> _THE PROBLEM_
Please rewrite the lines below, putting "Screen size" in place of each "Image resolution" and leaving everything else unchanged.

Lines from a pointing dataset
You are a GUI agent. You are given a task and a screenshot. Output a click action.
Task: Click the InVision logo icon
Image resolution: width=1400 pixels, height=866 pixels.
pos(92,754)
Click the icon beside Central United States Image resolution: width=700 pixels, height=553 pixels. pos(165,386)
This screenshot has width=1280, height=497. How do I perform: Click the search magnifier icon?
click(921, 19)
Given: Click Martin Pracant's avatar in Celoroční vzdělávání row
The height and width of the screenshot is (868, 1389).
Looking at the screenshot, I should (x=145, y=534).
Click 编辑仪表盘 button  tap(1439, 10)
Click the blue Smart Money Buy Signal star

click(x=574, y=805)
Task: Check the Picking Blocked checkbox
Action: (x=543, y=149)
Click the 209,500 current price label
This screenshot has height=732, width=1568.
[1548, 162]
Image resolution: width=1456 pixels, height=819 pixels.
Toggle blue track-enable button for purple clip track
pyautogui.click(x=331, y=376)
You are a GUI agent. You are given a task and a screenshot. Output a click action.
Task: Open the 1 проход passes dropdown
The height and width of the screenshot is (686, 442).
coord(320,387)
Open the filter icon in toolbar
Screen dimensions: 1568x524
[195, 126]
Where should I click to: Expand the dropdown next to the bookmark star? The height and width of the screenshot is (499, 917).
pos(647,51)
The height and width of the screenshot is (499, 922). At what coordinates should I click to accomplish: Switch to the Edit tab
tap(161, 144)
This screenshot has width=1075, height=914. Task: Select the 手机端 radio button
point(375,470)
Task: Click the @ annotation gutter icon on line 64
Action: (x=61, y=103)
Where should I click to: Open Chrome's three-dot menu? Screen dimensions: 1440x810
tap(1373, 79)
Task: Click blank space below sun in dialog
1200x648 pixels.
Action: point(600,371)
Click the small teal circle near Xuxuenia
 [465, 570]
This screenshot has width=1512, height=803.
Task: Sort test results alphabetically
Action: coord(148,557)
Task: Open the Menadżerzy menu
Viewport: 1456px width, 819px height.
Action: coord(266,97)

> _FULL SOLUTION_
You are a GUI agent. You are given a task and a screenshot. Output a click action.
Task: Click the InVision logo icon
Screen size: width=1400 pixels, height=866 pixels.
pos(92,754)
Click the icon beside Central United States Screen size: width=700 pixels, height=553 pixels. pos(165,386)
This screenshot has width=1280, height=497. How do I perform: Click the search magnifier icon?
click(921, 19)
Given: Click Martin Pracant's avatar in Celoroční vzdělávání row
The height and width of the screenshot is (868, 1389).
Looking at the screenshot, I should (x=145, y=534).
Click 编辑仪表盘 button  tap(1439, 10)
Click the blue Smart Money Buy Signal star

click(x=574, y=805)
Task: Check the Picking Blocked checkbox
Action: (x=543, y=149)
Click the 209,500 current price label
This screenshot has height=732, width=1568.
[1548, 162]
Screen size: width=1456 pixels, height=819 pixels.
Toggle blue track-enable button for purple clip track
pyautogui.click(x=331, y=376)
You are a GUI agent. You are given a task and a screenshot. Output a click action.
Task: Open the 1 проход passes dropdown
The height and width of the screenshot is (686, 442).
coord(320,387)
Open the filter icon in toolbar
Screen dimensions: 1568x524
[195, 126]
Where should I click to: Expand the dropdown next to the bookmark star? The height and width of the screenshot is (499, 917).
pos(647,51)
The height and width of the screenshot is (499, 922). At what coordinates should I click to accomplish: Switch to the Edit tab
tap(161, 144)
This screenshot has width=1075, height=914. Task: Select the 手机端 radio button
point(375,470)
Task: Click the @ annotation gutter icon on line 64
Action: (x=61, y=103)
Where should I click to: Open Chrome's three-dot menu? Screen dimensions: 1440x810
tap(1373, 79)
Task: Click blank space below sun in dialog
1200x648 pixels.
Action: point(600,371)
Click the small teal circle near Xuxuenia
 [465, 570]
This screenshot has width=1512, height=803.
Task: Sort test results alphabetically
Action: coord(148,557)
Task: Open the Menadżerzy menu
Viewport: 1456px width, 819px height.
Action: coord(266,97)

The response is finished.